Begin

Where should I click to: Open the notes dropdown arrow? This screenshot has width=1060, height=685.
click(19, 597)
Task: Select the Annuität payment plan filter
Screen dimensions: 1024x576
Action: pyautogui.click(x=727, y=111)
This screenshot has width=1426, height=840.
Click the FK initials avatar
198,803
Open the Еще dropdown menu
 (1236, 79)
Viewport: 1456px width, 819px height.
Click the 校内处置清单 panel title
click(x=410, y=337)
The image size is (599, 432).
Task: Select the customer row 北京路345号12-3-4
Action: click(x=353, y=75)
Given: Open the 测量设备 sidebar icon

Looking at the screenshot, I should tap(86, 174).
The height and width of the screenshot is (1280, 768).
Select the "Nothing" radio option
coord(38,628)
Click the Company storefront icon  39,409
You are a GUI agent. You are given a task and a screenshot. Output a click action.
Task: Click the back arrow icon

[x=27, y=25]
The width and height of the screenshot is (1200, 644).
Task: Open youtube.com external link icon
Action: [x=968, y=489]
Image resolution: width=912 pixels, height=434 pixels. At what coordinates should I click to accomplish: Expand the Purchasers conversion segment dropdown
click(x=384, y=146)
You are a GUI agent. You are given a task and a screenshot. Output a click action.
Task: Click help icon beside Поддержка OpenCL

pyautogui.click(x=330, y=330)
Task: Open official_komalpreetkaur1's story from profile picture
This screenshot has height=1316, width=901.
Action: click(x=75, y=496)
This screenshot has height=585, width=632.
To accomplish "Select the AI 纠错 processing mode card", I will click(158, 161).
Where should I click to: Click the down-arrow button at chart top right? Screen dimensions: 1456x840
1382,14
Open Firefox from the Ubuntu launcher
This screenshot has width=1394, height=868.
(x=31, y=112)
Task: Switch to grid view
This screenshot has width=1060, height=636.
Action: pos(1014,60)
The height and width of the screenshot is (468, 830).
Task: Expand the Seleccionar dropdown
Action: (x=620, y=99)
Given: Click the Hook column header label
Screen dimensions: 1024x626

End

Copy out all of the material above, line for line, with no changes.

• **Task answer**
Where should I click to: Open the notes dropdown arrow? This screenshot has width=1060, height=685.
click(19, 597)
Task: Select the Annuität payment plan filter
Screen dimensions: 1024x576
Action: pyautogui.click(x=727, y=111)
This screenshot has width=1426, height=840.
Click the FK initials avatar
198,803
Open the Еще dropdown menu
 (1236, 79)
Viewport: 1456px width, 819px height.
Click the 校内处置清单 panel title
click(x=410, y=337)
The image size is (599, 432).
Task: Select the customer row 北京路345号12-3-4
Action: click(x=353, y=75)
Given: Open the 测量设备 sidebar icon

Looking at the screenshot, I should tap(86, 174).
The height and width of the screenshot is (1280, 768).
Select the "Nothing" radio option
coord(38,628)
Click the Company storefront icon  39,409
You are a GUI agent. You are given a task and a screenshot. Output a click action.
Task: Click the back arrow icon

[x=27, y=25]
The width and height of the screenshot is (1200, 644).
Task: Open youtube.com external link icon
Action: [x=968, y=489]
Image resolution: width=912 pixels, height=434 pixels. At what coordinates should I click to accomplish: Expand the Purchasers conversion segment dropdown
click(x=384, y=146)
You are a GUI agent. You are given a task and a screenshot. Output a click action.
Task: Click help icon beside Поддержка OpenCL

pyautogui.click(x=330, y=330)
Task: Open official_komalpreetkaur1's story from profile picture
This screenshot has height=1316, width=901.
Action: click(x=75, y=496)
This screenshot has height=585, width=632.
To accomplish "Select the AI 纠错 processing mode card", I will click(158, 161).
Where should I click to: Click the down-arrow button at chart top right? Screen dimensions: 1456x840
1382,14
Open Firefox from the Ubuntu launcher
This screenshot has width=1394, height=868.
(x=31, y=112)
Task: Switch to grid view
This screenshot has width=1060, height=636.
Action: pos(1014,60)
The height and width of the screenshot is (468, 830).
Task: Expand the Seleccionar dropdown
Action: (x=620, y=99)
Given: Click the Hook column header label
Screen dimensions: 1024x626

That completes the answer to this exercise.